必死で言葉を探そうとうつむいている彼から、そんな思いがテレビ越しに強く伝わって来た。

 一方、インタビュアーはずっと言葉を待っていたのだ。長い沈黙の途中に確か「何とか今日一言でも」みたいな言葉で、彼の言葉を引き出そうとしていた。もちろん、インタビュアーは選手の言葉を伝えるのが仕事であり、引き出そうとするのが使命かもしれない。

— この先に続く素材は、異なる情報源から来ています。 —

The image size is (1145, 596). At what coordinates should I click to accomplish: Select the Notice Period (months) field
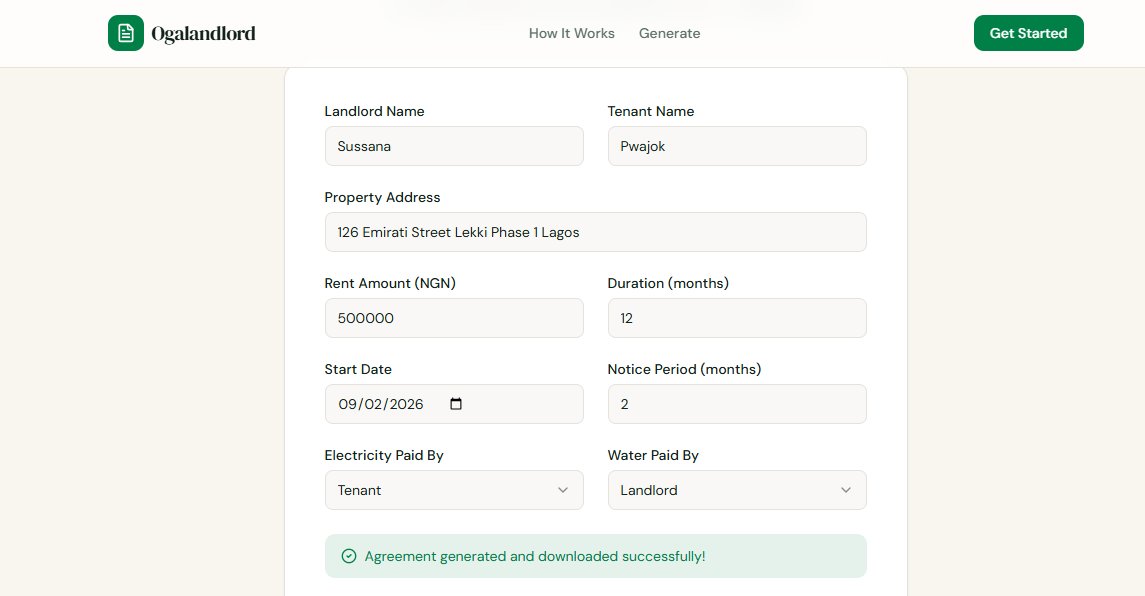tap(737, 404)
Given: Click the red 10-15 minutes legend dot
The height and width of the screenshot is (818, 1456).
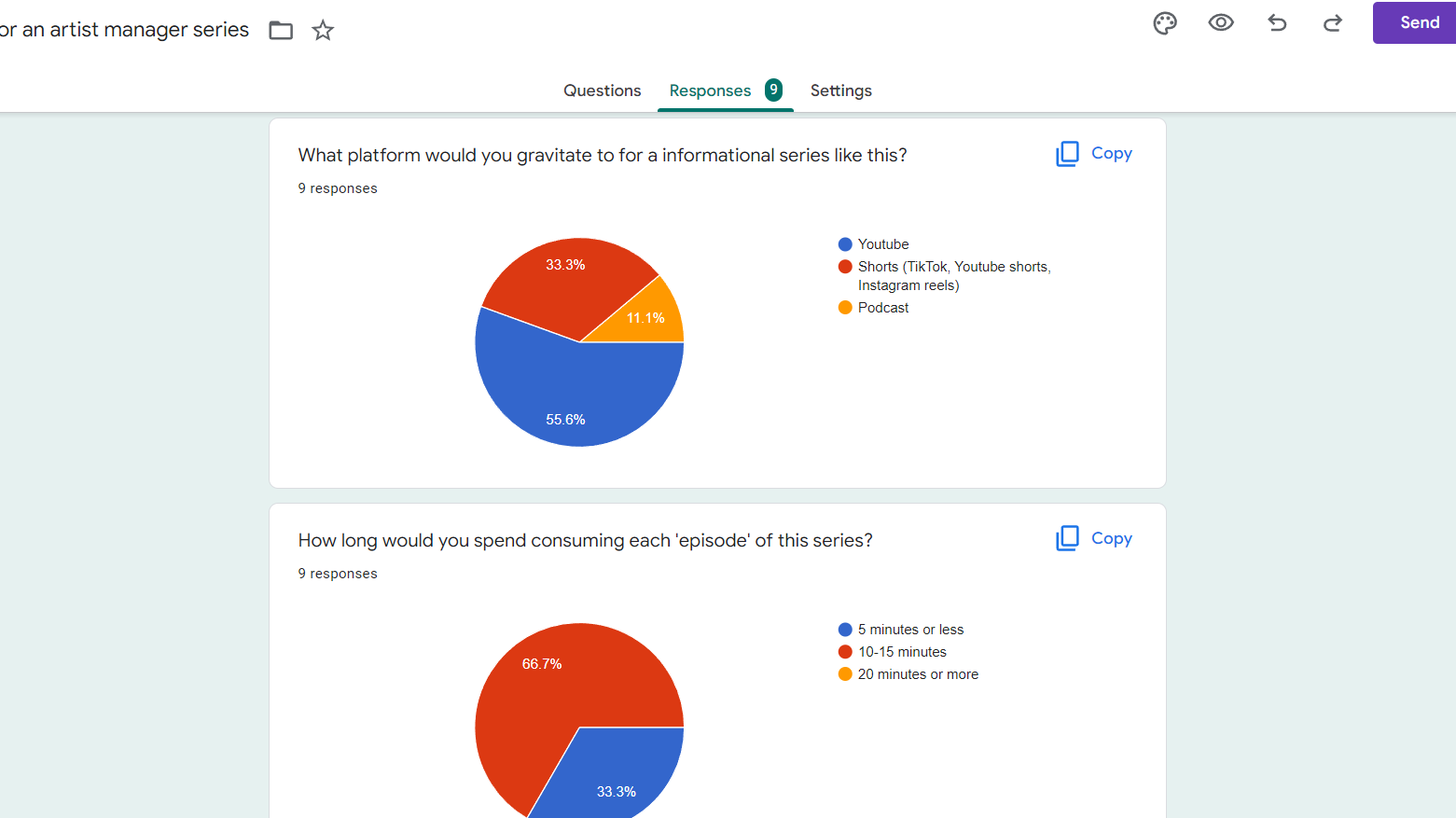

 けれど、その長い沈黙が言葉以上に雄弁に彼の思いを語っているではないか。なぜそれを感じとってあげないのだろうか。インタビュアーは選手と相対して会話をすることのみが仕事では無い、と僕は思う。時には代弁者として選手に寄り添う事も必要ではないか?今日のインタビューでは「何とか一言でも」みたいな言葉ではなくて、「今の沈黙に〇〇さんの中に去来する様々な思いが凝縮されているのが伝わってきました。ありがとうございます。そしてお疲れさまでした!」と、言葉を待っているかもしれない視聴者と言葉に詰まっている彼を繋ぐことが出来たはずだ。

 ましてや、競技は空手の「型」である。陸上の短距離100mや野球のような爆発的、瞬発的な力を表現するスポーツとはかなり異なる。己との対峙、見えない相手に対する空手を見せるという、精神的に内側に入っていくことで己を高める種目なのだ。おのずと、この競技に身をおく選手がどのような日々を送り、どのような思考を構築していくかは一目瞭然である。手足の先、もしくはその先の見えない部分まで配慮するような世界に常住している人に繊細なアプローチが必要であることは、自明だ。

 であるからして、申し訳ないが今回のインタビュアーは非常に「無粋」であったと言わざるを得ない。オリンピックに限らず、この手のインタビューが良く見受けられることが残念だ。プロ野球でよくある「打った瞬間、どう思いましたか?」「抜けろと思いました」といったテンプレートのごときやりとり然り。はっきり言って、陳腐過ぎる。

 インタビュアーの皆さん、冒頭のタイトルについて今一度良く考えて欲しい。